The crucial importance of theft from the state for the Soviet underground economy cannot be overstated. We note again that in the Soviet Union and, with some exceptions and modifications, in all other Soviet type economies as well nearly all of the natural resources, capital equipment, and nonconsumer inventories have been owned by the state or at least by entities under its closest control and that of the state's boss, the Communist Party. The formal custodians of these assets have too often been incompetent and/or negligent, venal, crooked, or, at any rate, ineffectual, while public respect for socialist property has been very low. Consequently, a considerable portion of socialist mostly state-owned assets has been routinely and widely misappropriated or misapplied for private benefit, often on a large scale and not least by the ostensible custodians themselves.
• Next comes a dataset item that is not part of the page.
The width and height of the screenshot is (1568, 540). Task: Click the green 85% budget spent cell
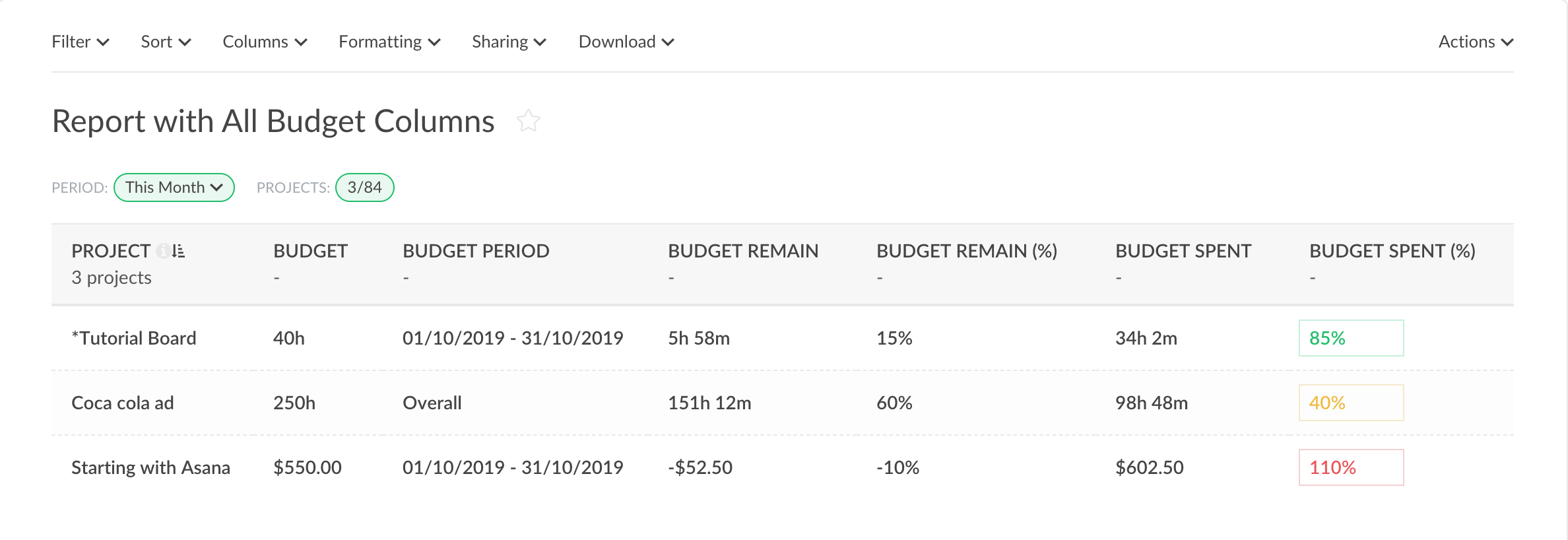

If not turned directly to personal use, the goods and services pilfered from the socialist sector, as well as labor and equipment time stolen from the socialist employer, feed massively into underground production and black markets.

Indeed, a considerable, though unascertainable, part of black production on private account takes place within the very walls of socialist firms. In turn, a considerable proportion of that is what we call crypto-private, that is, private production concealed behind the socialist firm's facade and masked to the point that it is identical in physical appearance and price with the officially produced goods in the same facility at the same time. The privately produced portion is, of course, not reported to the competent authorities. The profit to the underground operators derives from the fact that all inputs, labor included, used in the production of the private portion as well as of the officially reported portion of the output belong to or are paid for by the state. In other words, the secret of success of this ingenious stratagem is that crypto-privately produced goods are absolutely indistinguishable from those produced for the plan, either to customers or to authorities except the authorities who are in on the deal and abet it by channeling extra supplies and other inputs to the operation.

Several aspects of the crypto-private mode of illegal activity should be mentioned. First, because it can potentially draw on the very large resources of the state for private gain, it is able to generate very large underground profits, though it is not the only underground operation capable of doing so. Second, it does so not without a great deal of large-scale bribery in a variety of planning, administrative, supervisory, and other offices, thus strongly contributing to the overall corruption of the system, though in this regard the crypto-private technique is certainly not alone. Finally, the crypto-private segment of the underground economy is not a candidate for privatization through legalization precisely because it is nominally part of the official sector, that is, it is ostensibly already legal. It may be, however, under certain conditions, be a rather logical area for limited privatization through private leasing from the state. Nor is there much private underground capital sunk into production capital in crypto-private ventures; rather, it is sunk primarily, and often in large amounts, into the form of bribes and protection money, so that there is very little by way of tangible assets for which one's property rights can be formally legalized.

Effects and Consequences

A questionnaire survey conducted by the Berkeley-Duke study among emigrants from the USSR suggests that in the late 1970s the urban population alone, which constitutes 62 percent of the total population, derived on the average about half again as much income from all nonofficial sources, including some legal ones, as it did from official sources, such as wages, salaries, pensions, and stipends. Even more important is the contribution of informal sources to personal wealth. In interpreting ratios such as the just-cited 0.5:1.0, however, it should be borne in mind that the levels and distribution of legitimate income from official sources would be considerably different in the unlikely absence of substantial informal income. For instance, many jobs are officially paid very little precisely because they provide good opportunities for illicit supplementary earnings for example, jobs in retail trade. Lucrative positions are not infrequently sold and purchased for money up front plus a periodic tribute. A Soviet specialist has estimated the annual value of illicit consumer goods and services for the mid-1980s at 80-90 billion rubles, which would add about a fourth to the value of the goods and services sold to the public by the state.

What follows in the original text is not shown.